China's space exploration agency unveiled a four-wheeled lunar rover on Thursday, sparking speculation about sending Chinese astronauts to the moon.

The vehicle was displayed at the 11th China Chongqing High-tech Fair that opened in the southwestern metropolis, and instantly attracted a frenzy of attention.

Being developed by the Ministry of Education's Center of Space Exploration, the vehicle can carry two people and a heavy payload. It will serve the nation's first astronauts who will set foot on the moon, according to Zhan Hanjing, deputy chief designer at the center.

Research and development for the rover was commissioned jointly by several central departments that oversee China's space program, including the State Administration of Science, Technology and Industry for National Defense and the Ministry of Education, he said, adding that the conceptual design began at the end of 2013.

"I don't know whether the task signifies that the government has decided to pursue missions to the moon," Zhan said. "But I can tell you that the task was given to us by the government, and all of its costs are covered by State funds."

He declined to disclose the project's budget or the amount of money that has been spent so far.

China has not yet created a manned lunar exploration project, Wu Weiren, chief designer for the nation's lunar probe program, said in earlier reports.

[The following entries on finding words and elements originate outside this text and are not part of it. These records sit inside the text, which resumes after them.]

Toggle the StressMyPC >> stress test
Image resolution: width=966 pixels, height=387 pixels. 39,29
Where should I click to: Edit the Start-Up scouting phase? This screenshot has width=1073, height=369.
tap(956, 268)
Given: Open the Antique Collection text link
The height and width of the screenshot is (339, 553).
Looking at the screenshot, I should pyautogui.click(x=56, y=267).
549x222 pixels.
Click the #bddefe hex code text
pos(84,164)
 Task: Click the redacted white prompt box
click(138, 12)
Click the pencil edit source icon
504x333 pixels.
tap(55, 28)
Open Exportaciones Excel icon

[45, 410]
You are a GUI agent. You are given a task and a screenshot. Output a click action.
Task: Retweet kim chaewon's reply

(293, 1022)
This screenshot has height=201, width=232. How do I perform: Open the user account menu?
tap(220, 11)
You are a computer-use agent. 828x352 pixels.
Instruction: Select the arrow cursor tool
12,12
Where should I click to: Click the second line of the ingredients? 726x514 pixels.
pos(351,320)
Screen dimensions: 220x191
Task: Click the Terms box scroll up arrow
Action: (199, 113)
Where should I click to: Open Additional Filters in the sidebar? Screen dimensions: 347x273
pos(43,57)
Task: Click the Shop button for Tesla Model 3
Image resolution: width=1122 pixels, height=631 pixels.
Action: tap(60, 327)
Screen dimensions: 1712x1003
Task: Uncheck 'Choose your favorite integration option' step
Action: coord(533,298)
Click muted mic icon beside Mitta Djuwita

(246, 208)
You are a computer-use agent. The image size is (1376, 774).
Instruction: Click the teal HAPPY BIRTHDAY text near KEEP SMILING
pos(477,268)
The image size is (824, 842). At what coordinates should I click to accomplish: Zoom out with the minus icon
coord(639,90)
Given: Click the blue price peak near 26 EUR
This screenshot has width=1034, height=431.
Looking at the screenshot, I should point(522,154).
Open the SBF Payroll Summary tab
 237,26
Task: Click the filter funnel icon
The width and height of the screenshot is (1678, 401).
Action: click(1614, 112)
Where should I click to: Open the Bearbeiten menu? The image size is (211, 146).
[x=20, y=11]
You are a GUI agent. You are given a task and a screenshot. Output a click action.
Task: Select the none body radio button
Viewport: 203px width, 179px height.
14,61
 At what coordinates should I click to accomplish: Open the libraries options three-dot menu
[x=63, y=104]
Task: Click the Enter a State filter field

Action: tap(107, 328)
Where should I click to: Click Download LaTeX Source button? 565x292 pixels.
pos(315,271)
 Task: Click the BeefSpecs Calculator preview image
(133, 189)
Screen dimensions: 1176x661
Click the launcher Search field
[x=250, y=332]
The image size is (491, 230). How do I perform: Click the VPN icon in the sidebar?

The new moon vehicle, though appearing rough and unsophisticated, boasts an outstanding ability to roam over bumpy terrain with its lightweight frame and supreme strength, Zhan said.

He said the center is also working on two other rovers, but didn't elaborate.

The first manned rover was used in the US Apollo 15 mission in 1971. Altogether, there have been three lunar vehicles driven by astronauts on the moon. All were from the United States.

"We studied the US manned rovers used in Apollo 15, 16 and 17 missions and adopted their experience in our design," Zhan said.

China's first rover to touch the moon's surface is the 140-kilogram, six-wheeled Yutu, which was part of the Chang'e-3 mission last year. It began operating on Dec 15.

The Chinese buggy has outlived its design life of three months and is in its fourth period of dormancy.

"The scientists and designers will overcome a host of technological difficulties before they produce a usable manned rover," an insider with China's lunar exploration project said, who wished to remain anonymous.

"For instance, they must design a reliable wheel. A new navigation system is also needed."